18. A method for producing a garment, wherein first a textile web is produced and then an electrically insulating layer is applied as outer layer (20) on the textile web and intermediate layer (15) and body layer (10) are applied.

19. The method according to claim 18, wherein the intermediate layer (15) at least one

 electrically conductive fiber or a conductor.

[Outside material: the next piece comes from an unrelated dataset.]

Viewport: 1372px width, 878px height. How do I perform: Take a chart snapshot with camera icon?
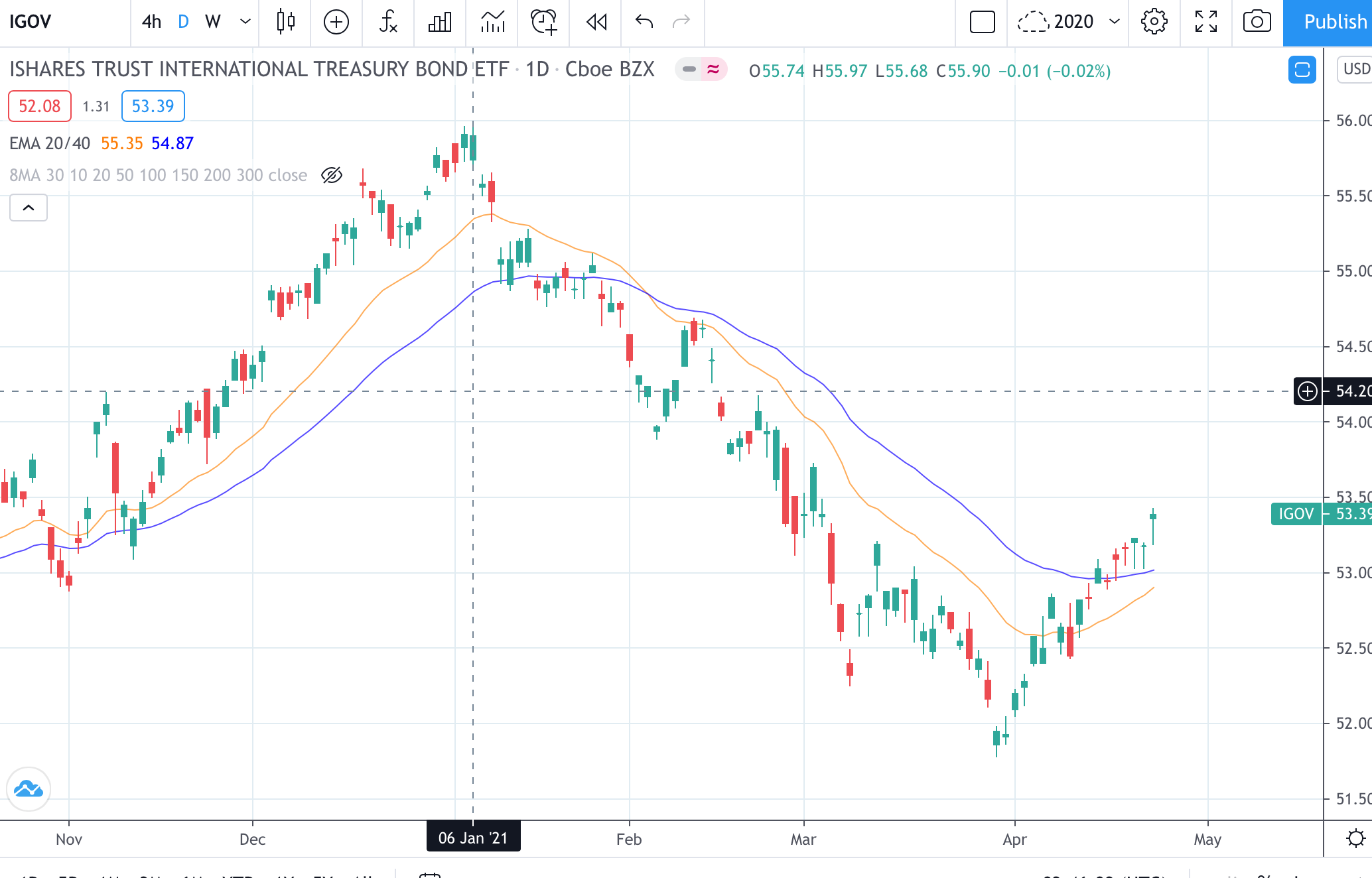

20. Use of an electrode according to one of claims 1 to 13, or item of clothing according to one of claims 14 to 16, for electromuscular stimulation EMS and / or for measuring one or more parameters, in particular as a or in a pressure sensor, ultrasonic sensor, acoustic sensor, Touch sensor, resistance sensor, in particular for body resistance measurement, electromyography sensor, acceleration sensor, position sensor, near-infrared spectroscopy (NIRS) Sensor, oxygen saturation sensor, bioelectrical impedance analyzer (BIA) sensor; Sensor for measuring magnetoresistance; Motion sensor, touch sensor, pulse rate sensor, heart rate sensor, ECG sensor, temperature sensor, sensor for detecting fat burning, calorie consumption sensor, sweat sensor, location, in particular GPS, sensor, breathing sensor, in particular for measuring respiration rate and / or breathing depth, spirometry sensor, lactate sensor , Blood glucose sensor, pH sensor and the like.